El Espíritu de Dios está. Te quiere sanar. Pero para que Él actúe necesita nuestra colaboración: que nos hagamos pequeños, que nos reconozcamos necesitados y heridos, que nos abramos — que seamos como niños. “De cierto os digo, que si no os volvéis y os hacéis como niños, no entraréis en el reino de los cielos” (Mt 18:3).
Yo llevo años de análisis tras análisis sin poder encontrar el tratamiento espiritual necesario. Sí, entendía estas frases del evangelio, pero solo con la cabeza no con el corazón.

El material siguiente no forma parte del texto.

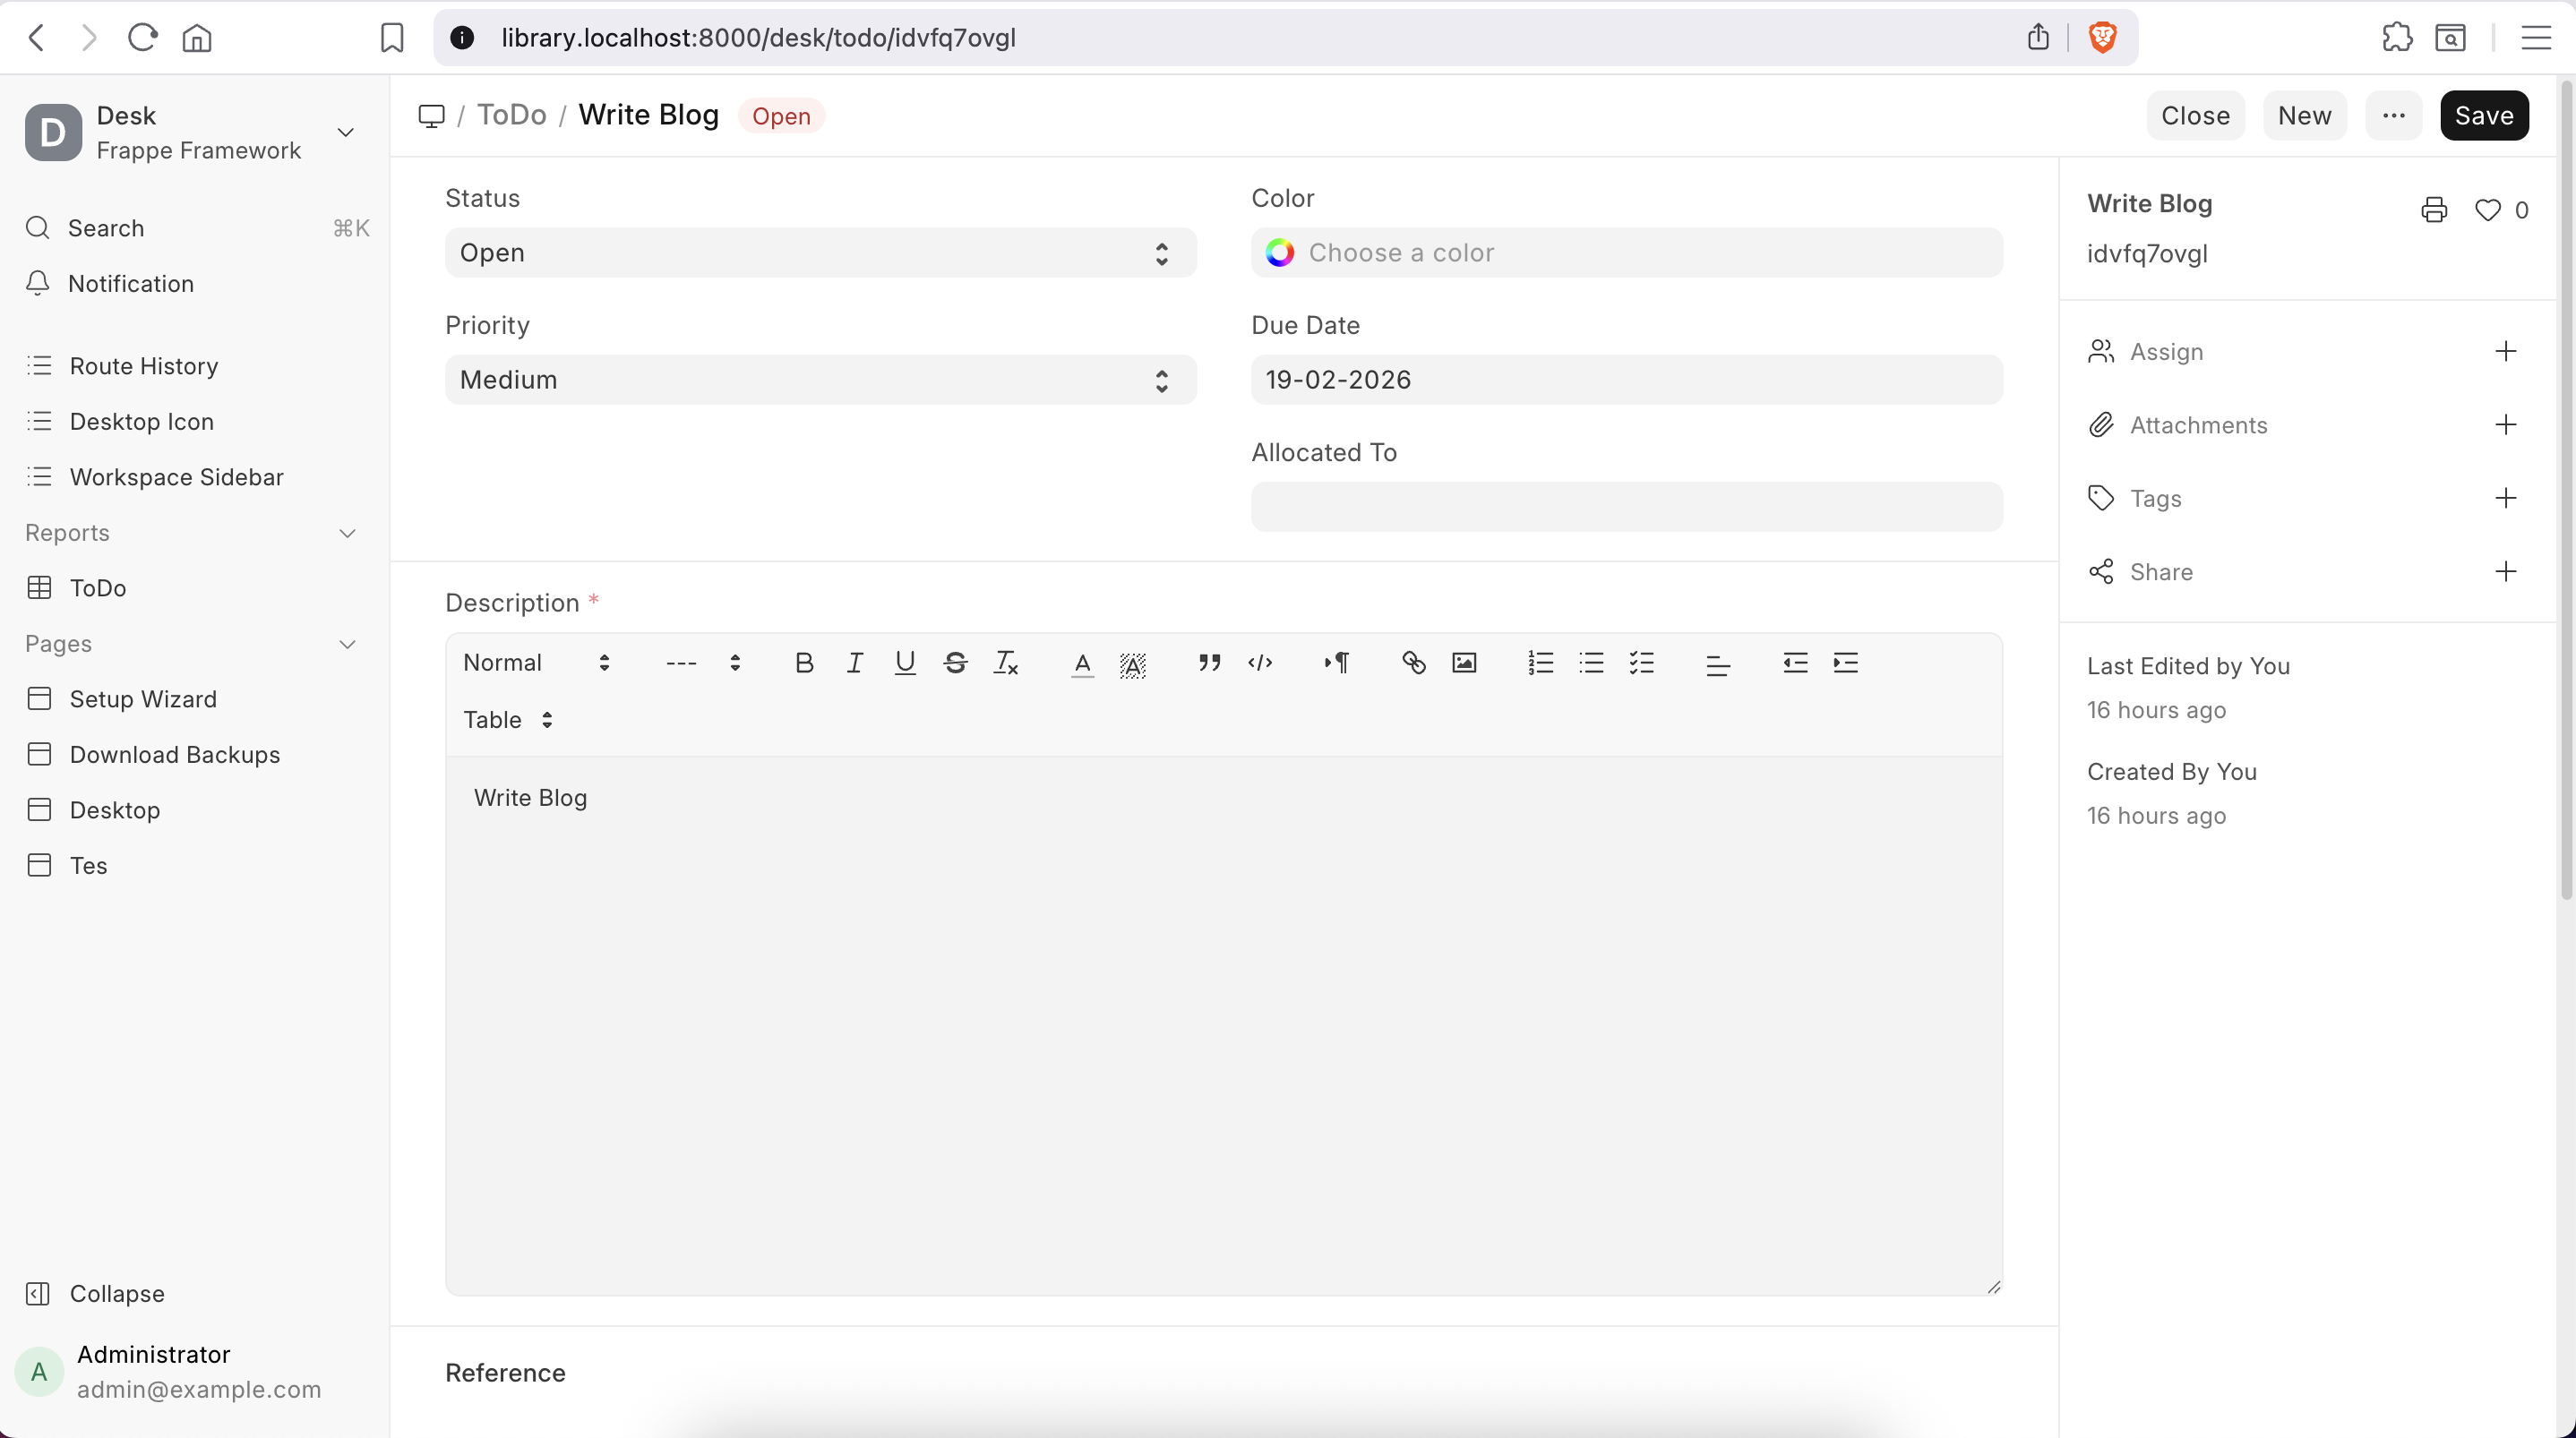Open the Status dropdown
This screenshot has height=1438, width=2576.
coord(820,253)
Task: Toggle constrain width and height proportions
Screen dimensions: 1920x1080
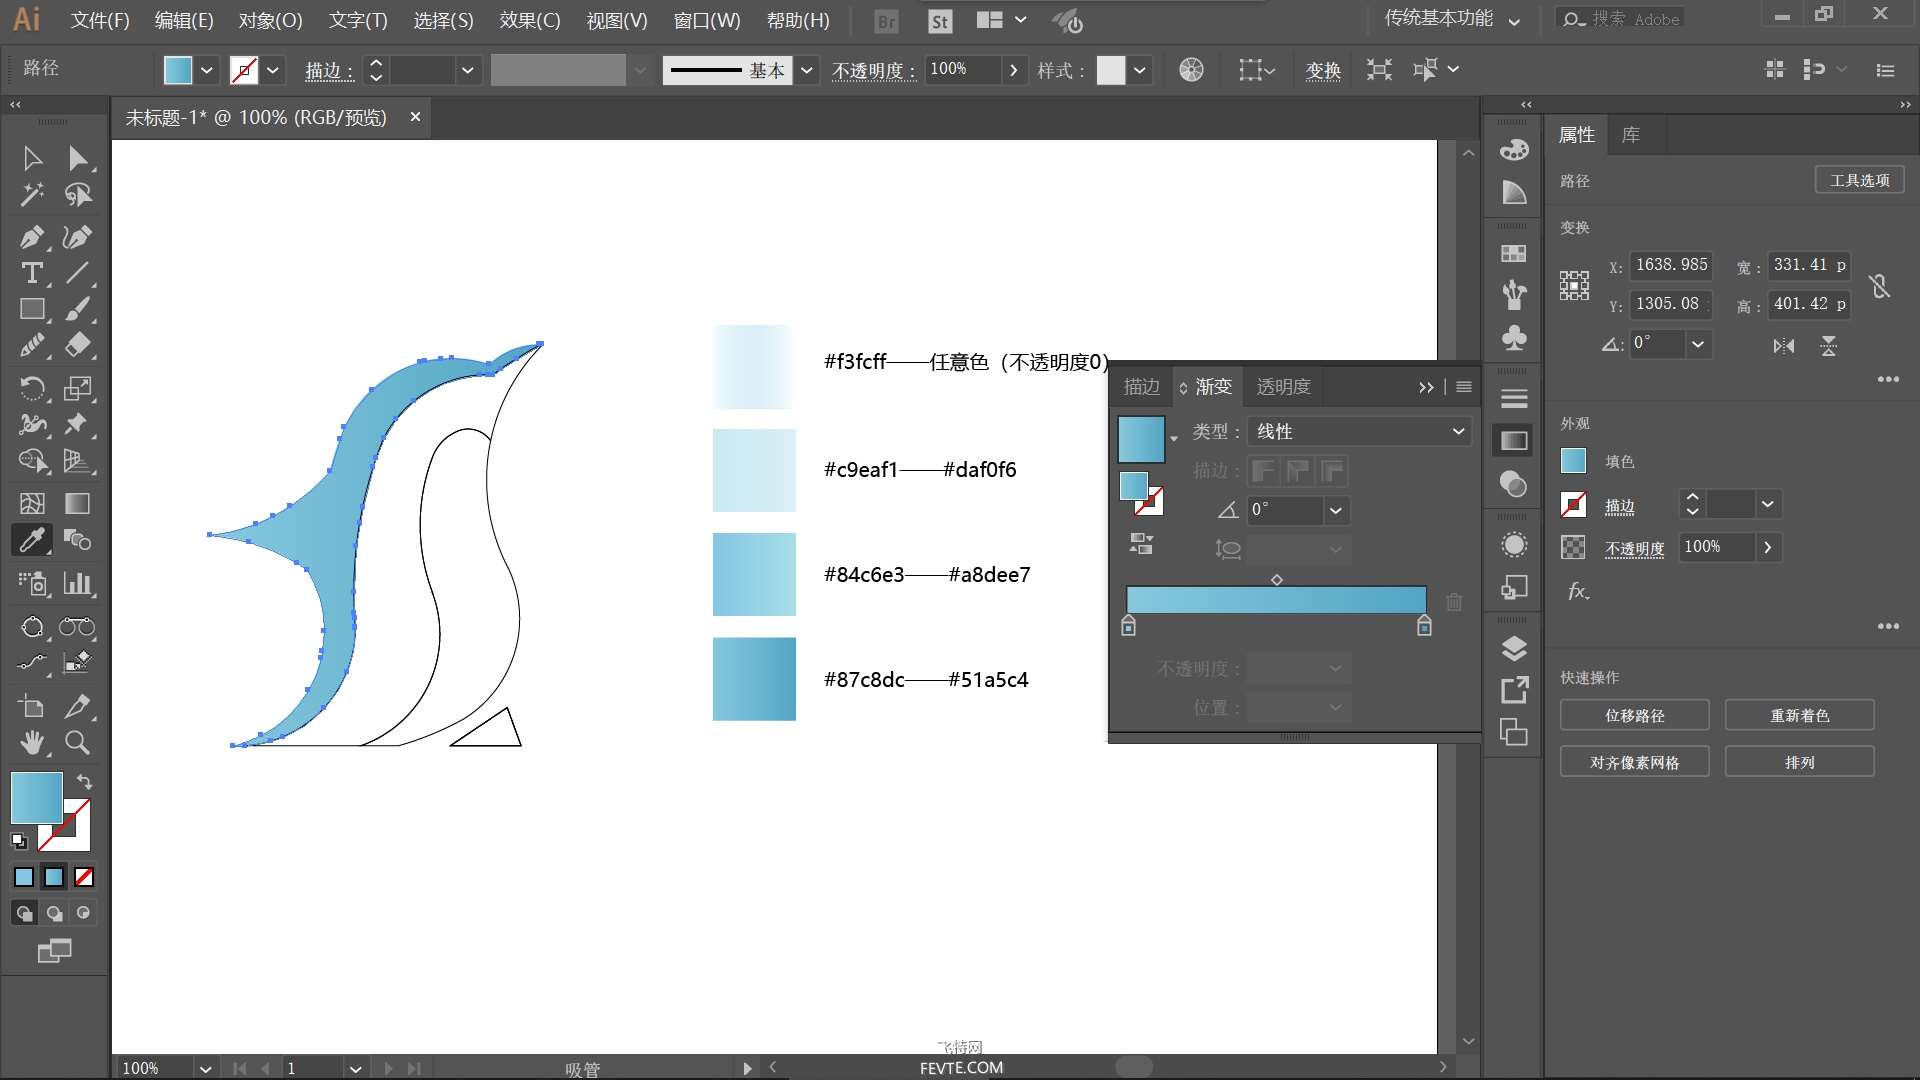Action: (x=1879, y=286)
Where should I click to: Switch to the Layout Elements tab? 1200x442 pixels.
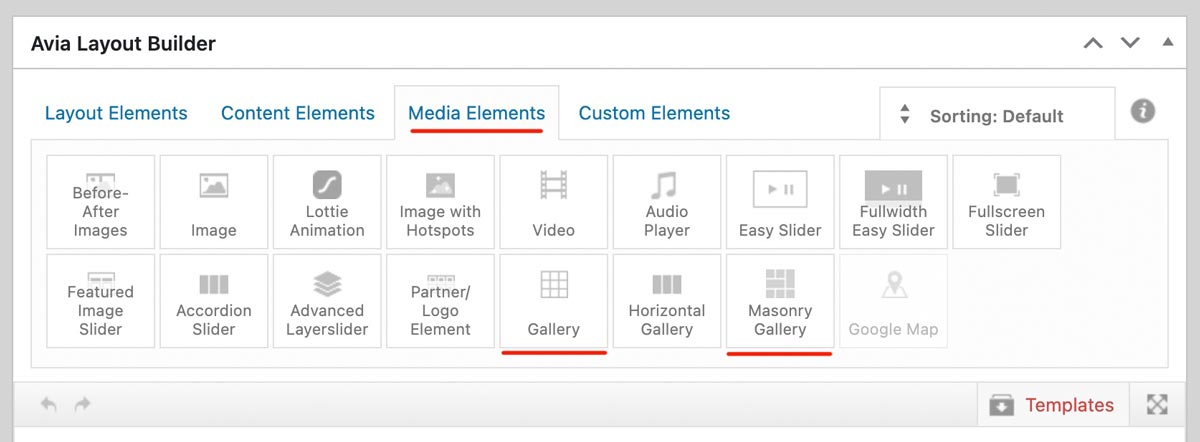[x=116, y=113]
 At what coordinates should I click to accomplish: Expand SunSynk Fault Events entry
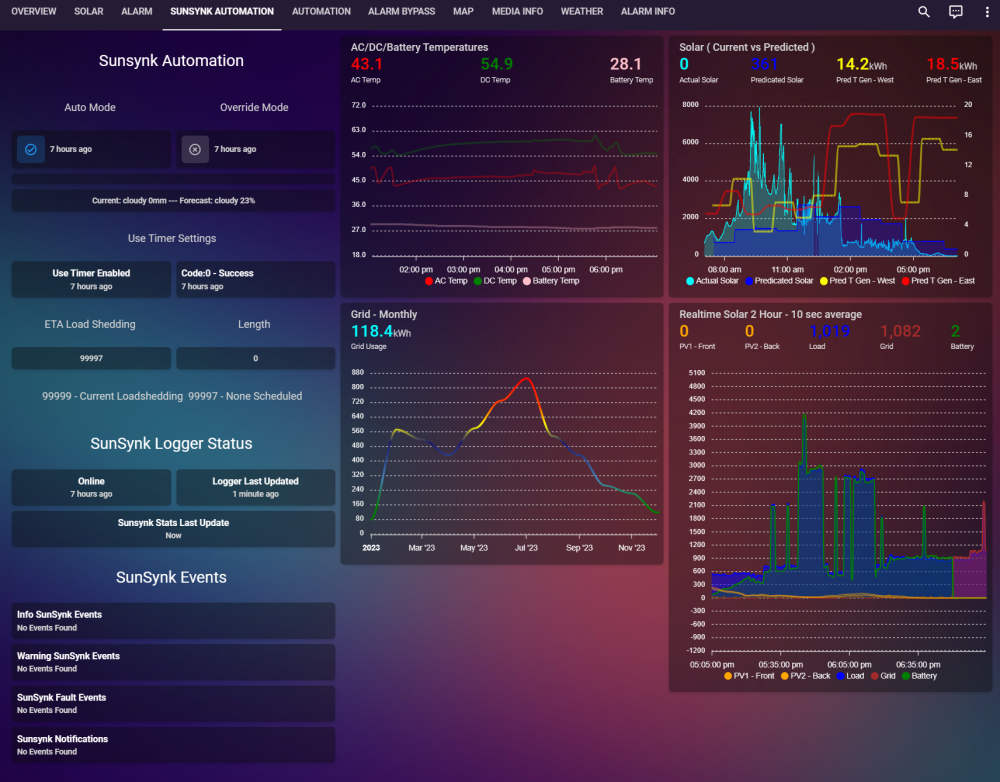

Apenas empiezo a vivir como niño, gracias a un día en que pedí con todo mi corazón que el Espíritu Santo me sanará, porque no podía más y a que otros rezaban por mí y conmigo. Dios me tocó y el tratamiento comenzó. La felicidad y la alegría del evangelio vienen de Él. Él sí nos sana, sí toca el corazón, sí libera del círculo cerrado de las propias expectativas. Él sí nos ama totalmente e incondicionalmente.
Muchos reconocemos el primer obstáculo a la felicidad pero pocos enfrentan el segundo. Ojalá que esta cuaresma tú también te hagas pequeño y pidas al Espíritu de Dios que te toque y te sane profundamente.